Primera lectura

Proverbios (30,5-9)

Lectura del libro de la Proverbios.

TODA palabra de Dios es digna de crédito,
es un escudo para cuantos confían en él.
No añadas nada a sus palabras,
no sea que te corrija y demuestre tu mentira.
Dos cosas te he pedido,
concédemelas antes de morir:
aleja de mí la falsedad y la mentira;
y no me des pobreza ni riqueza,
sino solo el alimento necesario;
no sea que, si estoy saciado, reniegue de ti
y diga: «¿Quién es el Señor?»;
y si estoy necesitado, me dedique a robar
y a ofender así el nombre de mi Dios.

Palabra de Dios.

Salmo responsorial

Salmo 118  

Tu palabra, Señor, es antorcha de mis pasos.

Aparta de mí el camino falso
y dame la gracia de tu ley. 

Prefiero la ley de tu boca
a miles de monedas de oro y plata. 

Señor, tu palabra es eterna,
en los cielos permanece firme. 

Aparto mis pies del mal camino
para así respetar tu palabra. 

Gracias a tus preceptos soy sensato,
por eso odio los senderos falsos. 

Odio y detesto la mentira,
estoy enamorado de tu ley. 

 

Evangelio

Lucas (9,1-6)

Lectura del santo Evangelio según San Lucas.

EN aquel tiempo, Jesús reunió a los Doce y les dio poder y autoridad para expulsar toda clase de demonios y para curar enfermedades.
Luego los envió a anunciar el reino de Dios y a curar a los enfermos. Les dijo:
—No llevéis nada para el camino: ni bastón, ni zurrón, ni pan, ni dinero. Ni siquiera dos túnicas.
Cuando entréis en una casa, quedaos en ella hasta que salgáis del lugar.
Si en algún pueblo no quieren recibiros, salid de allí y sacudid el polvo pegado a vuestros pies, como testimonio contra esa gente.
Ellos salieron y recorrieron todas las aldeas, anunciando por todas partes el mensaje de salvación y curando a los enfermos.

Palabra del Señor.

Oración

Las oraciones de todos los fieles se reúnen en esta, que dice el sacerdote al comienzo de la eucaristía

DIOS todopoderoso y eterno,
que concediste a san Pío, presbítero,
la gracia singular de participar en la cruz de tu Hijo,
y por su ministerio renovaste las maravillas de tu misericordia,
concédenos, por su intercesión,
que, asociados siempre a los sufrimientos de Cristo,
lleguemos felizmente a la gloria de la resurrección.
Por nuestro Señor Jesucristo.

 

Reflexión

Gasta un ratito de tu tiempo para hacer tuya la Palabra

Afortunados los Doce, que tenían «poder y autoridad para expulsar toda clase de demonios y para curar las enfermedades». ¿Y cómo es que nosotros carecemos de poder y de autoridad? ¿Puede deberse a que llevamos con nosotros muchas cosas? ¿No irá ligada la entrega de tu poder, Señor, a la ausencia de todas esas muchas cosas en las que nos apoyamos? ¿Pero es que acaso no son necesarias estas cosas? ¿Hasta dónde llega la confianza en Dios y empieza el compromiso personal? Se trata de cuestiones que nos dejan pensativos y que parecen sin respuesta, salvo la venida de una oleada suplementaria del Espíritu Santo.

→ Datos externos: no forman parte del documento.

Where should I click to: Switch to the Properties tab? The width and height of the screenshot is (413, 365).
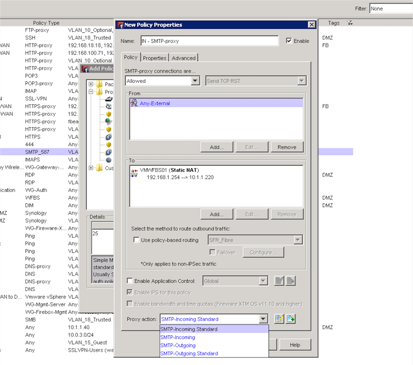154,58
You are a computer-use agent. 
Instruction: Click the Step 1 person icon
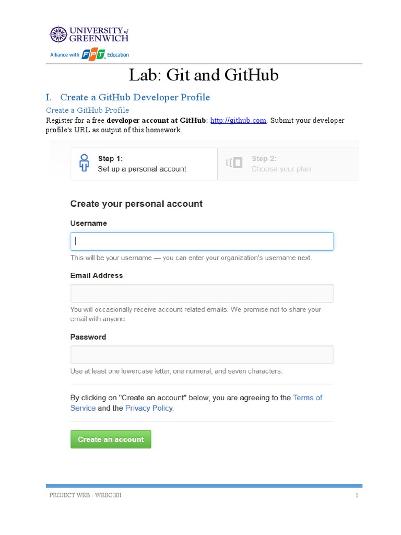84,162
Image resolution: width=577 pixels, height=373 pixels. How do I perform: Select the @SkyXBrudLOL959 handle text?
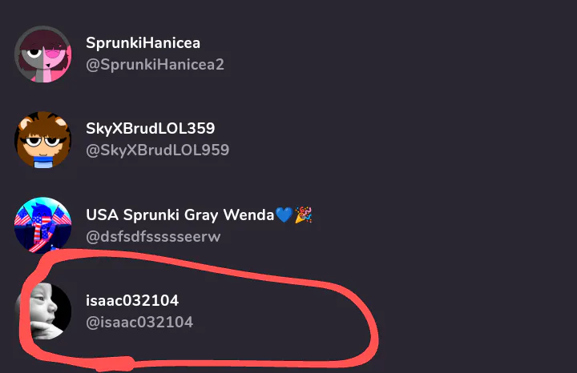(x=157, y=150)
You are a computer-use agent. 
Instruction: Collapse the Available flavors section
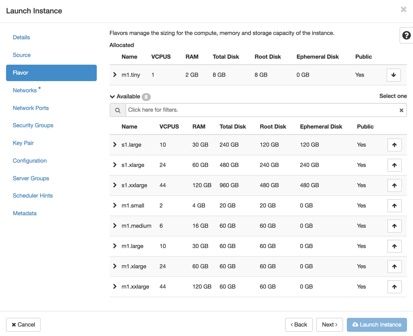112,97
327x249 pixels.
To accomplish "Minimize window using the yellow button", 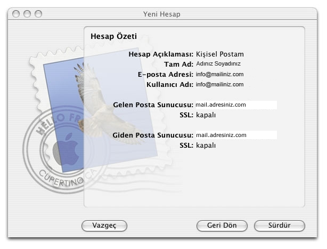I will click(28, 12).
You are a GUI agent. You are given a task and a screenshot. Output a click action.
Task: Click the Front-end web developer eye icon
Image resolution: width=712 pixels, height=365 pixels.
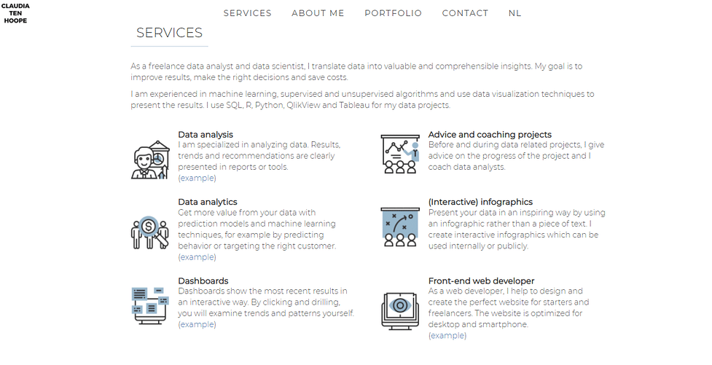tap(400, 311)
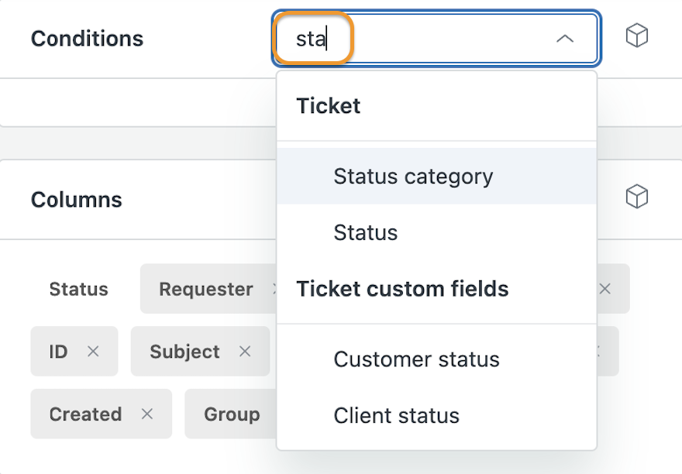The image size is (682, 474).
Task: Click the Ticket custom fields group header
Action: pyautogui.click(x=402, y=289)
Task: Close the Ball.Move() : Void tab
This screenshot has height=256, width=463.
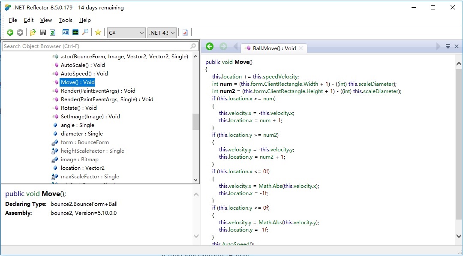Action: [301, 48]
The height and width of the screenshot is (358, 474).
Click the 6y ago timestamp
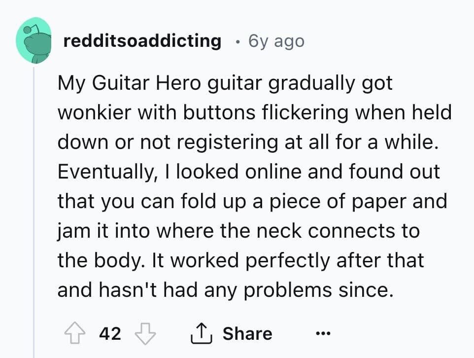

Una cosa es segura: el oficio de apóstol no es en absoluto fácil, expuesto como está a todos los vientos de las modas y a todas las tentaciones. Si carecemos de poderes, resulta fácil crearnos algunos suplementarios y refugiarnos en sucedáneos. Si la acción apostólica es «poderosa», resulta fácil autocomplacerse, como si todo procediera de nosotros.

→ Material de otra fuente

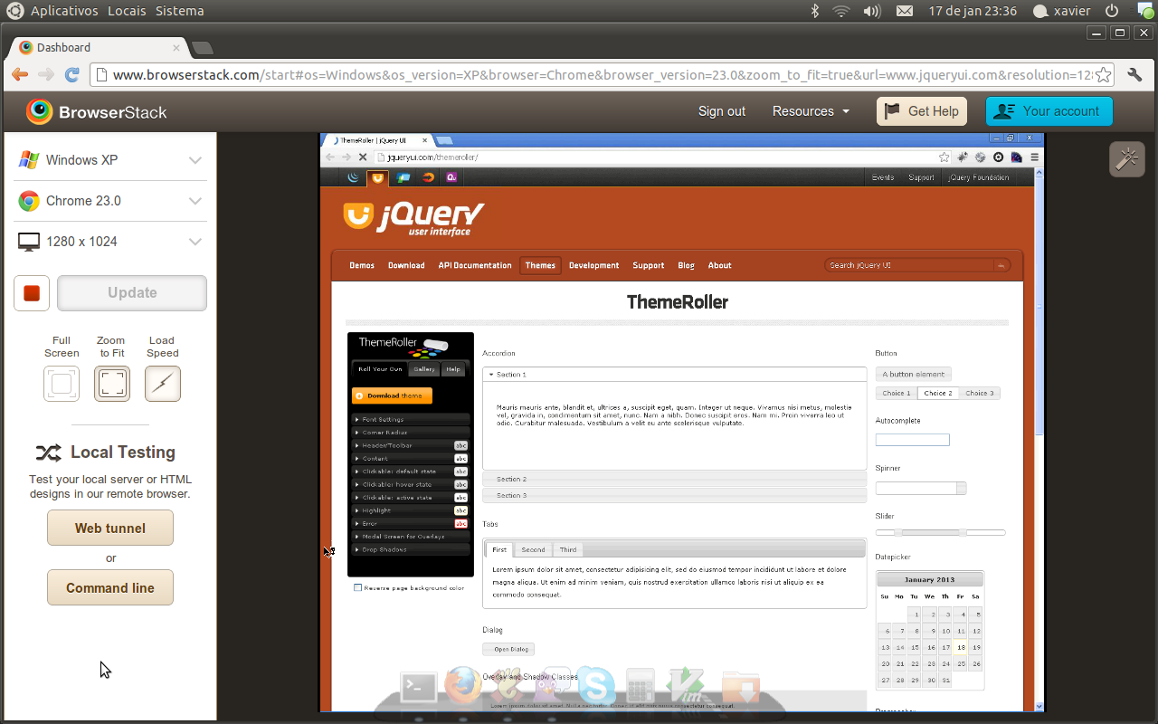Viewport: 1158px width, 724px height.
Task: Toggle Zoom to Fit icon
Action: pos(112,384)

No es fácil ser siervo y nada más que siervo. No es fácil no deprimirse con los fracasos y no exaltarse con los éxitos. Tal vez resida la debilidad en un arraigado individualismo, por el que sólo lo que hago yo está bien y sólo lo que pienso yo es justo. ¿Y si contáramos con una comunidad con la que confrontarnos, con la que crecer para apoyarnos, con la que valorar el carácter evangélico de nuestra acción, no de una manera abstracta, sino en el orden concreto de la vida cotidiana?